NPHET 'hasn't done their job properly' when it comes to COVID-19 mitigation measures that aren't restrictions, according to Professor Anthony Staines.
He says NPHET has been "consistently behind" other countries when it comes to measures such as antigen testing and face masks.
However, he says a phased reopening would be the "sensible approach" given the situation we currently find ourselves in.
The DCU professor was speaking as attention turns to the easing of restrictions such as the 8pm curfew for indoor events and the hospitality sector.
There's been cautious optimism in recent days that Ireland has reached the peak of the Omicron wave, with daily case numbers gradually decreasing.

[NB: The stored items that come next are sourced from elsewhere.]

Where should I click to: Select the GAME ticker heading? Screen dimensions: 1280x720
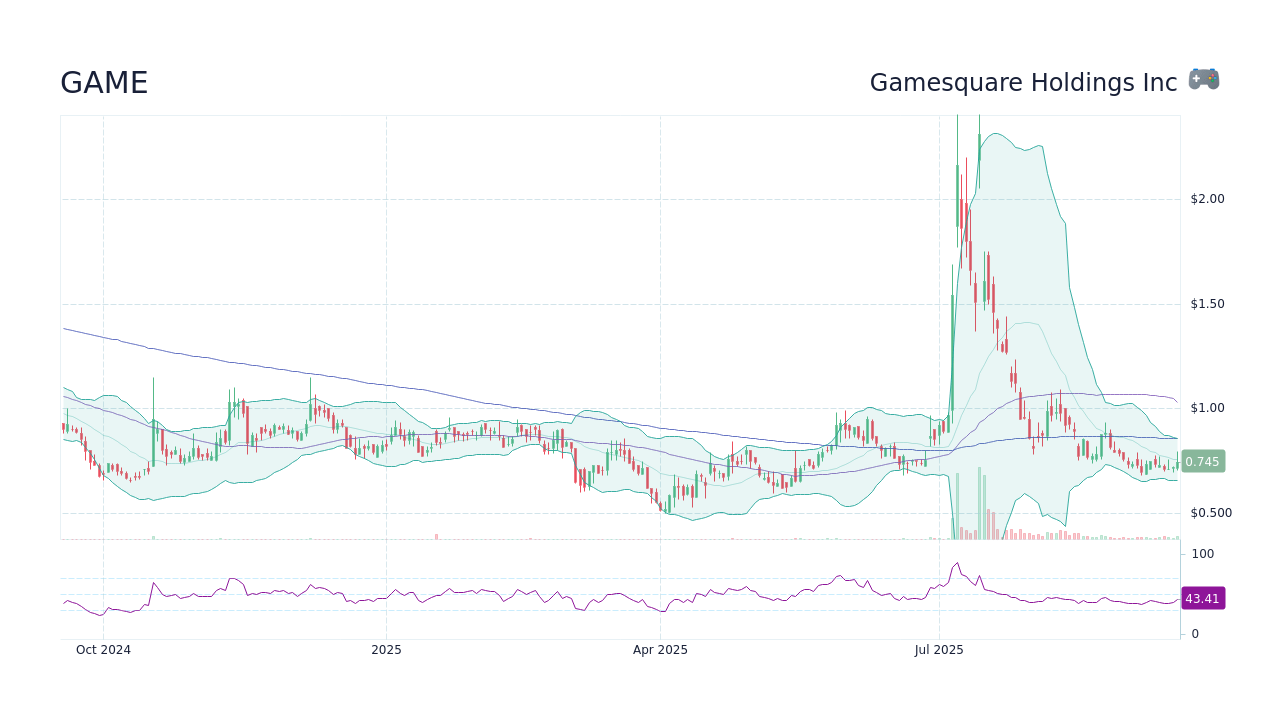(103, 83)
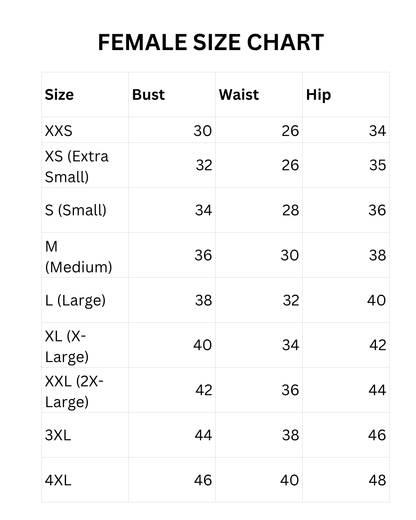Click the XS (Extra Small) label
416x520 pixels.
click(77, 166)
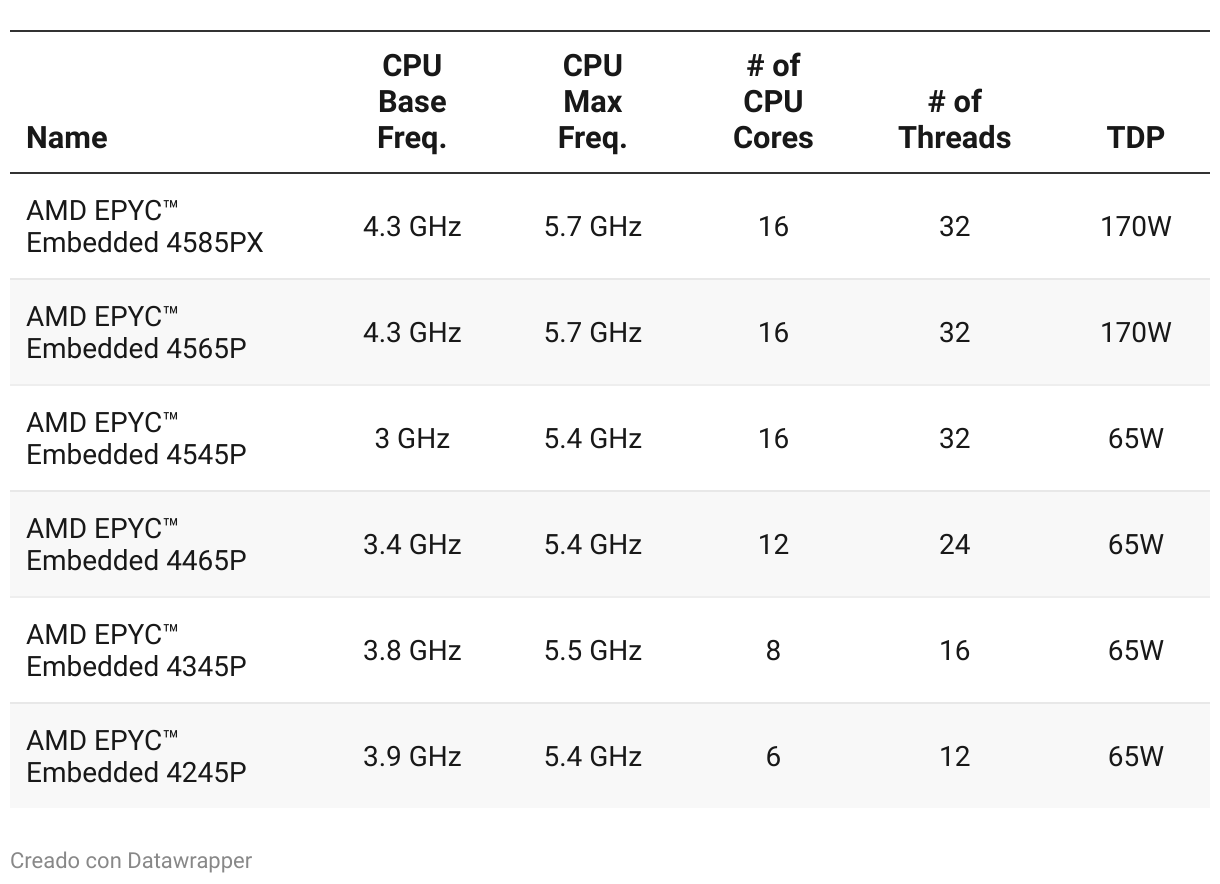Click the # of Threads header
Viewport: 1220px width, 884px height.
pos(955,120)
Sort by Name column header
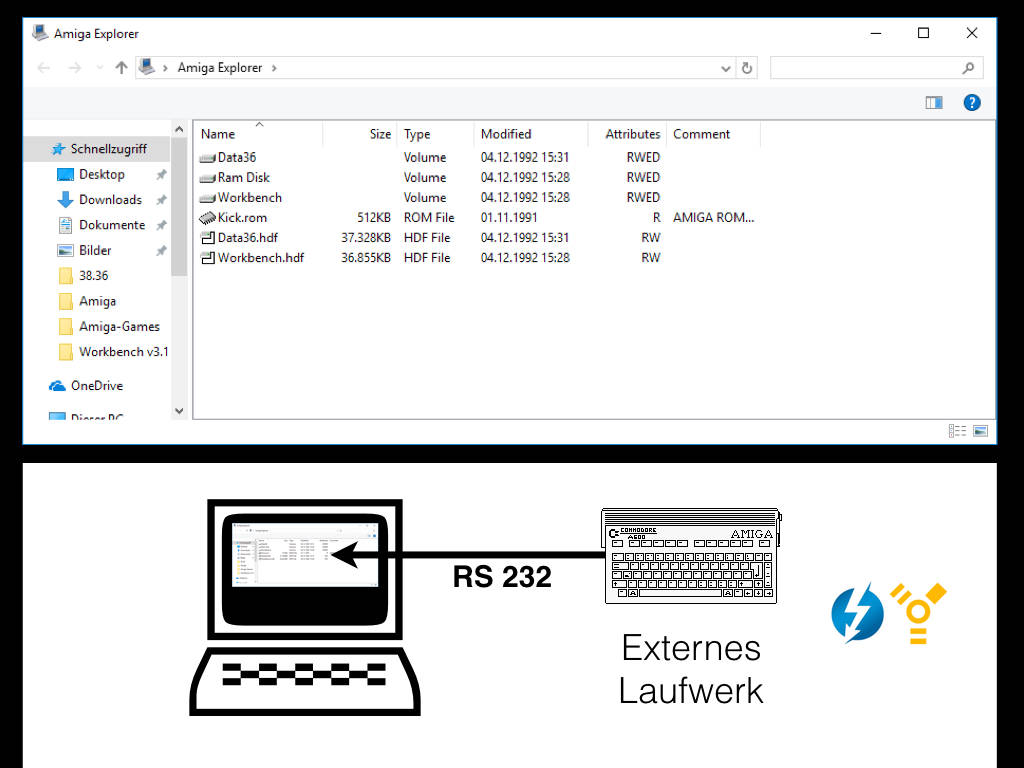The height and width of the screenshot is (768, 1024). pyautogui.click(x=218, y=134)
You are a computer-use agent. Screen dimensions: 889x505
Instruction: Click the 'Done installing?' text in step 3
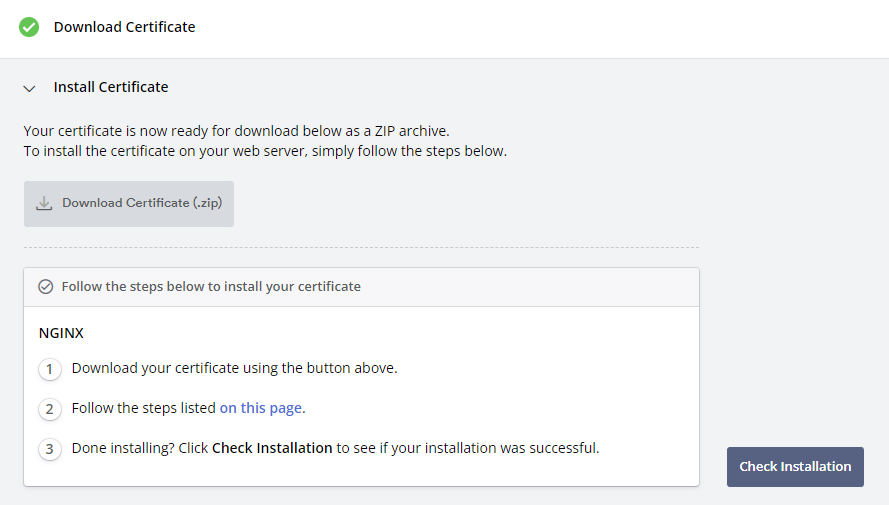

Overall hospital figures have remained high, but not at the same level seen during last January's surge in COVID-19 cases.
ICU numbers, however, have remained relatively stable since Christmas.
NPHET's due to meet this week, with Government leaders expressing optimism that some of the current restrictions can soon be eased.
Tánaiste Leo Varadkar yesterday told RTÉ yesterday that the aim is to have a quicker and more ambitious reopening than last year, but it would not happen at a "risky or reckless pace".
On Newstalk Breakfast, Professor Staines - Professor of Health Systems and Public Health at DCU - said a phased reopening is the "best strategy" in the current situation.
However, he said it's "very unfortunate" we've ended up in a situation where restrictions needed to be reimposed in the first place.
He suggested NPHET has chosen "not to do their job properly", in areas such as data gathering and mitigation measures that aren't restrictions.
He observed: “I don’t think NPHET has handled this very effectively from the start. At the beginning, everyone was very much at sea - but many other countries worked out what was going on a lot faster than our country.
“We’ve only come to antigen testing in the last few months… we still don’t have clear advice on masks and mask-wearing… and we’ve had the mantra that schools are safe until suddenly they weren’t.
“NPHET has been consistently behind the science and behind the evidence.”
Professor Staines said experts and academics here have been stuck looking at international evidence around the spread of the virus in areas such as the hospitality sector.
He said the Irish data shows there’s lots of spread in households and schools, but also “a lot of spread [where] we don’t know where it’s coming from.”
He stressed that hospital admissions are still quite high, and the number of COVID-related deaths is higher than it was a few months ago.
While he said he hopes the hospital numbers won't translate into ICU admissions, he added: “The virus causes significant illness in a lot of people, and there is increasing evidence about the biology of what they call long COVID.
"It’s a virus in a proportion of people that leads to quite a systemic disease… we don't know for how long, but it can be quite severe.”